On Friday, January 9th 2015, areas of freezing rain fell across the southern and central Coastal Plain of North Carolina during the pre-dawn hours. The precipitation was driven by convergent low-level flow in a region of isentropic up-glide that resulted in a small region of ascent and saturation across portions of southeastern North Carolina. With surface air temperatures in the mid to upper 20s, following a period of 24 to 36 consecutive hours of sub-freezing temperatures, the ground across the area was largely frozen. This resulted in icy conditions on many roadways with numerous car accidents across Sampson, Bladen, Duplin and nearby counties during the morning.
The precipitation developed a little after 08 UTC between Fayetteville and Wilmington NC, with the areas of freezing rain expanding and moving northeast. The coverage of precipitation peaked at around 10 UTC (left panel of the image above) with the precipitation generally weakening and exiting the area to the northeast at 12 UTC (left panel of the image above). Of some concern was the area of reflectivity that was expanding near and to the southeast of Raleigh at around 12 UTC, highlighted in the yellow circle.
Given the air temperatures near 30 degrees in the Raleigh area and the history of car accidents produced by the freezing rain in the Coastal Plain, forecasters were concerned that this area of expanding reflectivity may result in accumulations of freezing rain near Raleigh and the potential for more car accidents. The morning RAOB from 12 UTC at Newport NC (MHX) shown above, highlights the environment across southeastern North Carolina with an above freezing layer centered near 925 hPa as well as a shallow, subfreezing layer near the surface with a surface temperature of 26 degrees.

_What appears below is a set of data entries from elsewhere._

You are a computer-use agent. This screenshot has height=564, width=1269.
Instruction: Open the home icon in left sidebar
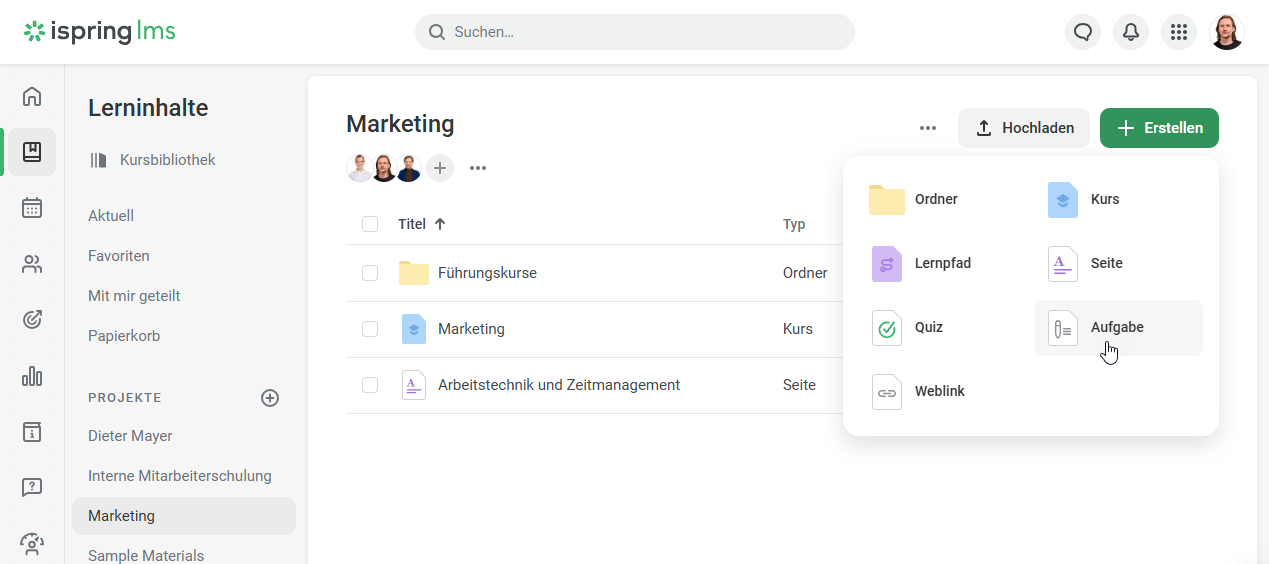tap(32, 96)
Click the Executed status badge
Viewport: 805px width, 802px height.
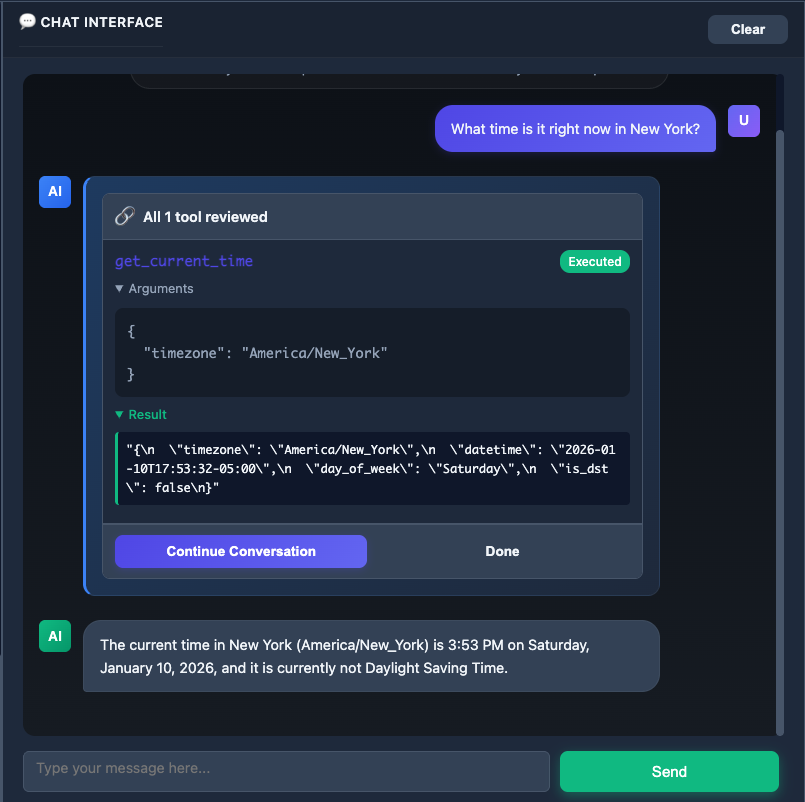point(594,262)
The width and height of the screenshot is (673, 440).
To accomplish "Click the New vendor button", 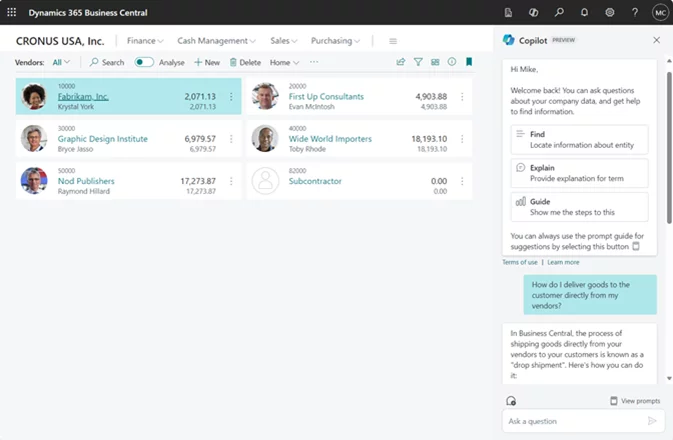I will point(207,62).
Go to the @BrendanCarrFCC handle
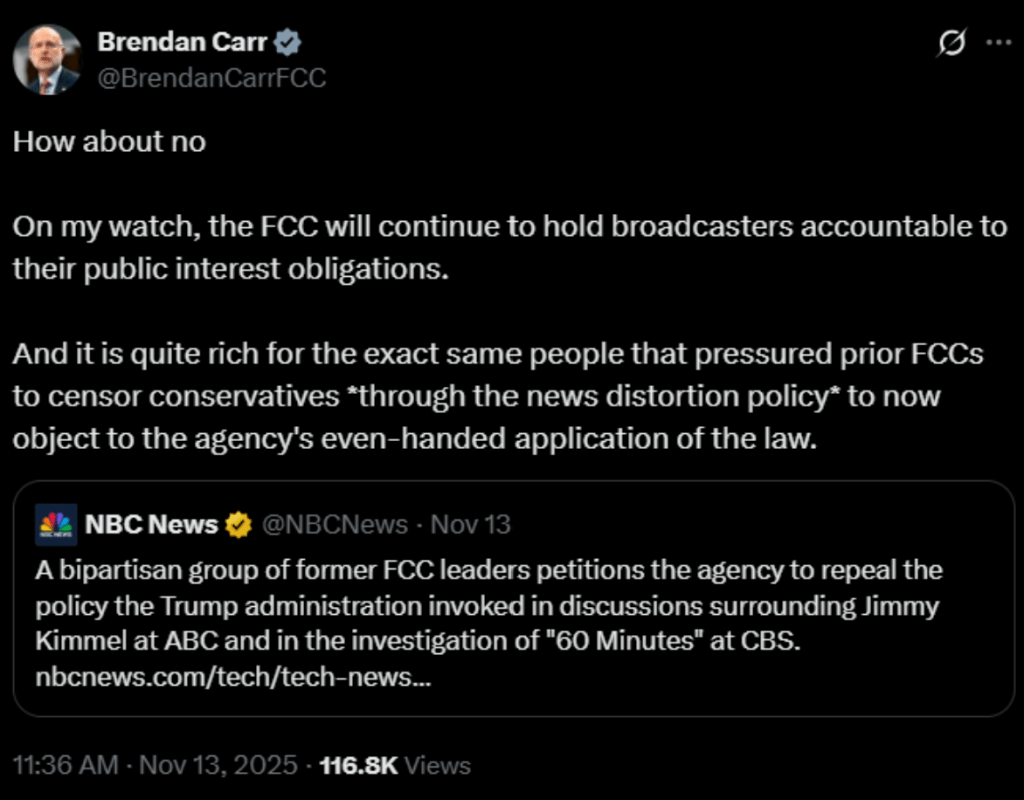 pos(211,77)
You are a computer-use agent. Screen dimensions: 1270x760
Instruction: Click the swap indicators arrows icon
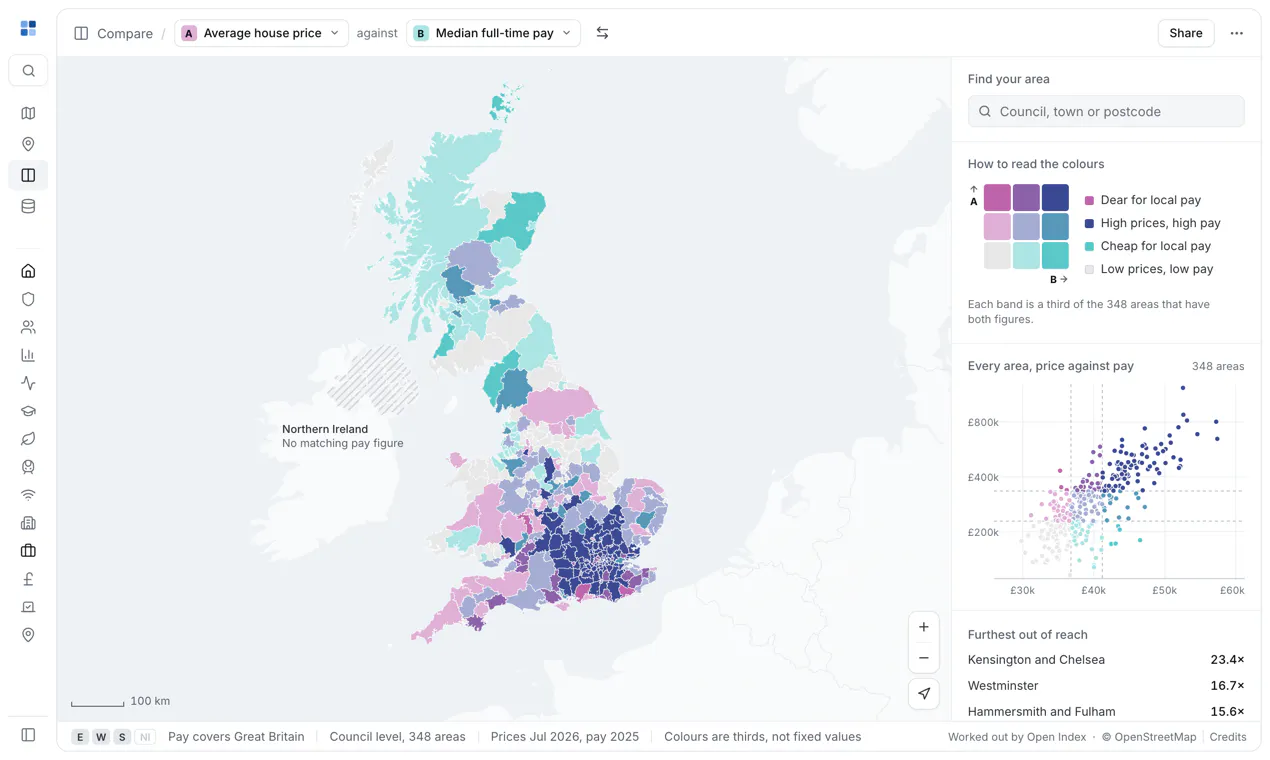(602, 33)
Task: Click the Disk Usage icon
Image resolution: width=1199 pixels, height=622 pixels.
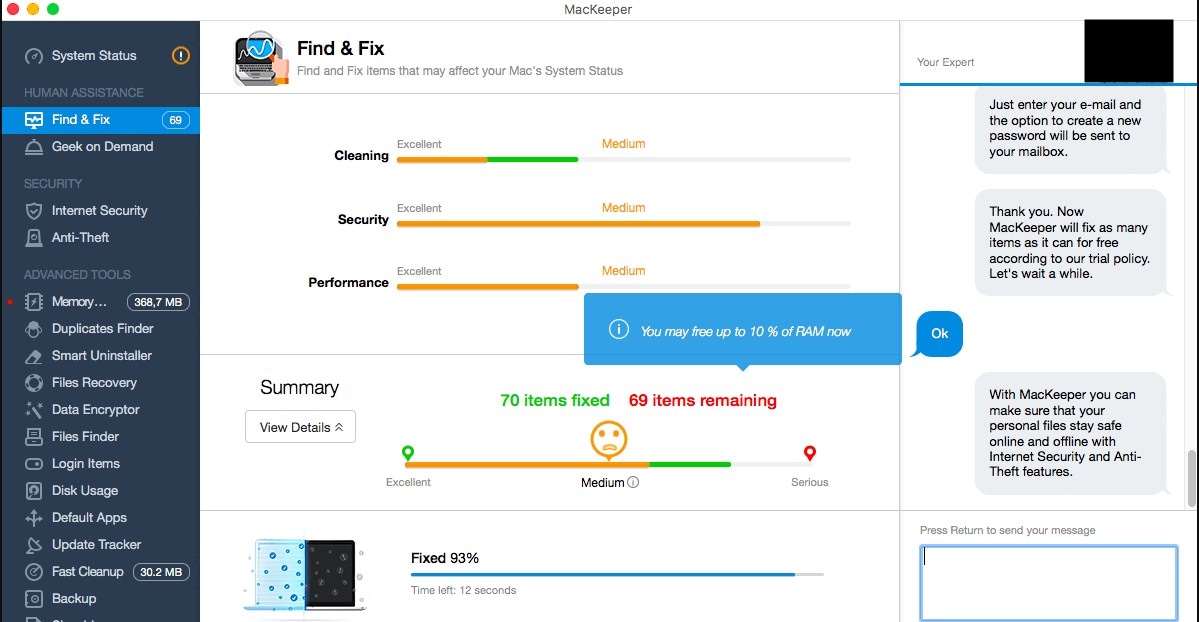Action: point(34,491)
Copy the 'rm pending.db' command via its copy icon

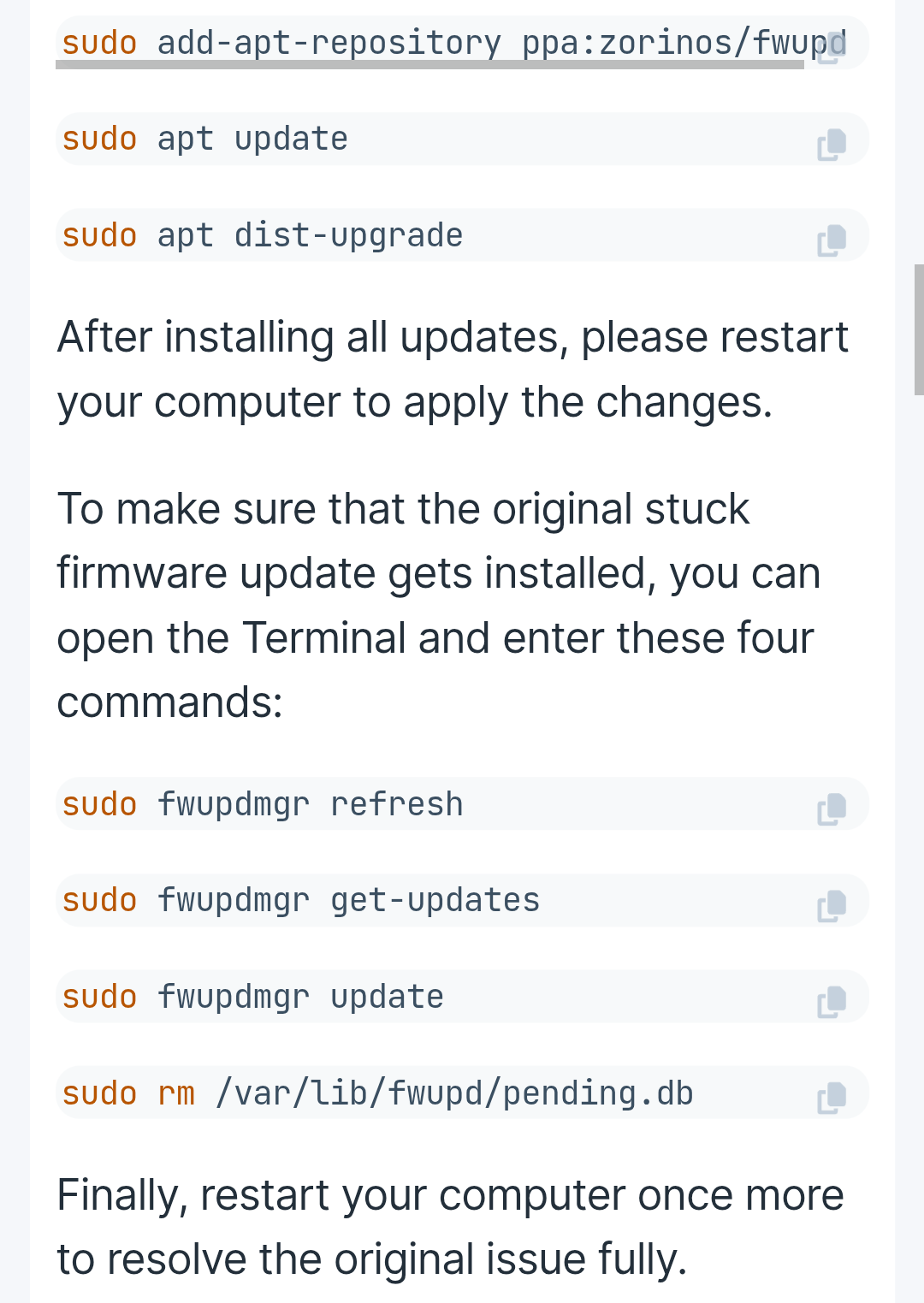pos(832,1099)
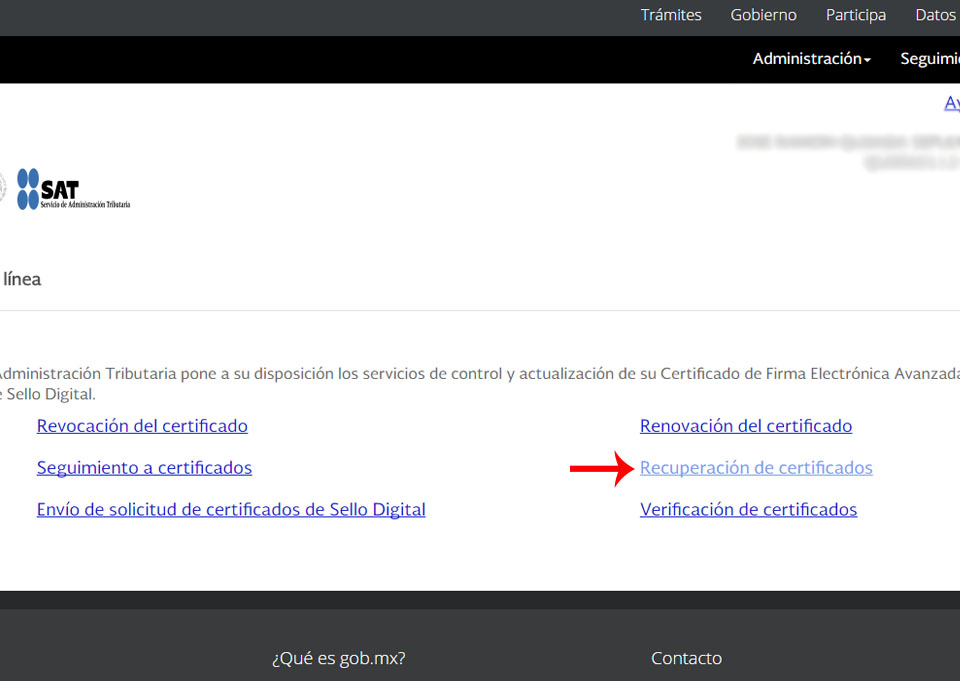Image resolution: width=960 pixels, height=681 pixels.
Task: Open the Administración dropdown in black navbar
Action: coord(805,59)
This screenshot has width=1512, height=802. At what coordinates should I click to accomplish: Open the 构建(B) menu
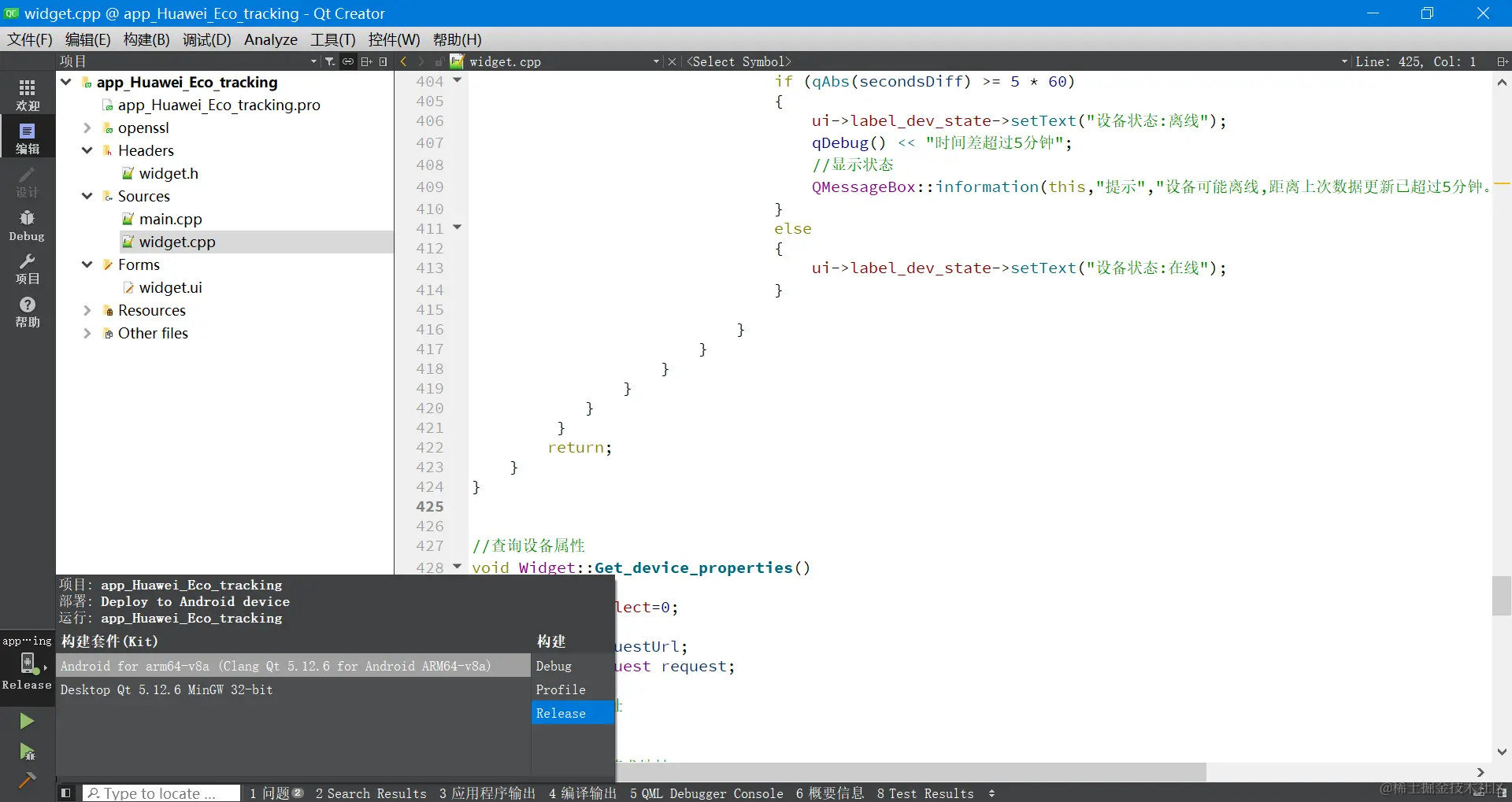(146, 39)
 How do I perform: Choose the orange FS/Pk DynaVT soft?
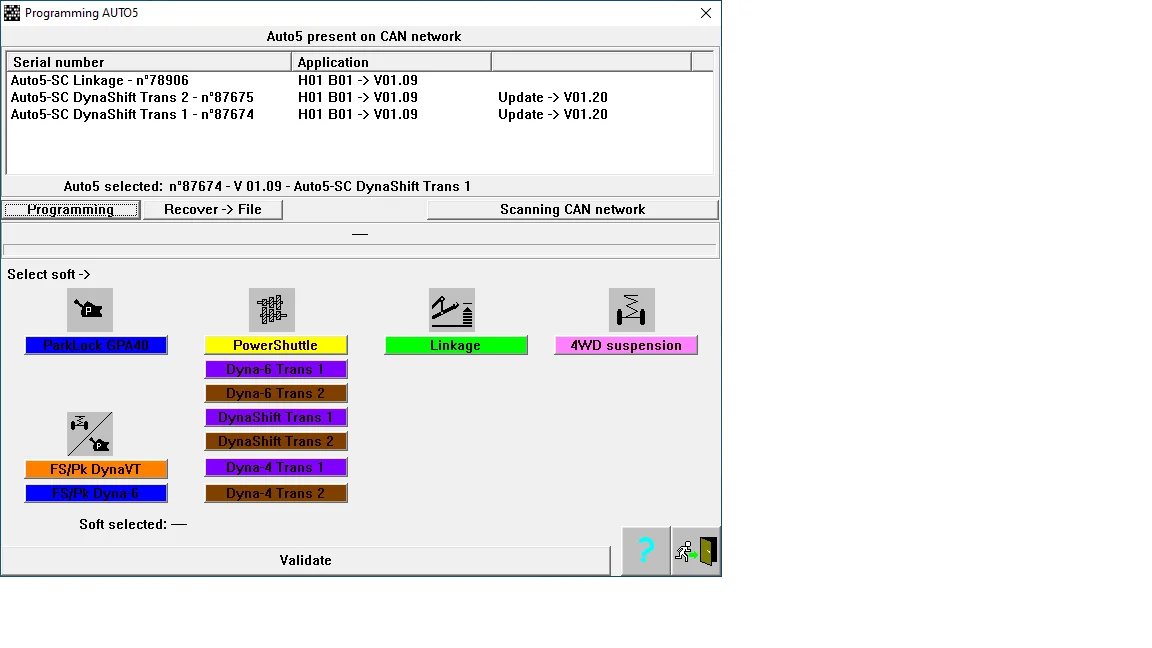pyautogui.click(x=96, y=469)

Forecasters during the event noted that the character and structure of the reflectivity signature near and southeast of Raleigh, seemed peculiar as it appeared to expand in all directions. The forecasters used dual-pol radar data (see image to the right) to examine the radar returns near Raleigh, highlighted in the yellow circle, more closely. In the dual-pol radar imagery below from KRAX at 1200 UTC on 09 January 2015, the reflectivity in the upper left included returns of up to 19 dBZ. The ZDR values in the upper right varied considerably but were sampled at -1.75 dB. The CC values in the lower right were very low and ranged and were sampled at 0.43 while the KDP values were removed because of the low CC values. This information, especially the very low CC and low ZDR indicated, indicated that the these returns were from birds taking off at daybreak and not a developing or expanding area of freezing rain. The dual-pol products were a considerable resource for forecasters and they allowed forecasters to correctly avoid unnecessary forecast updates or special weather statement issuances.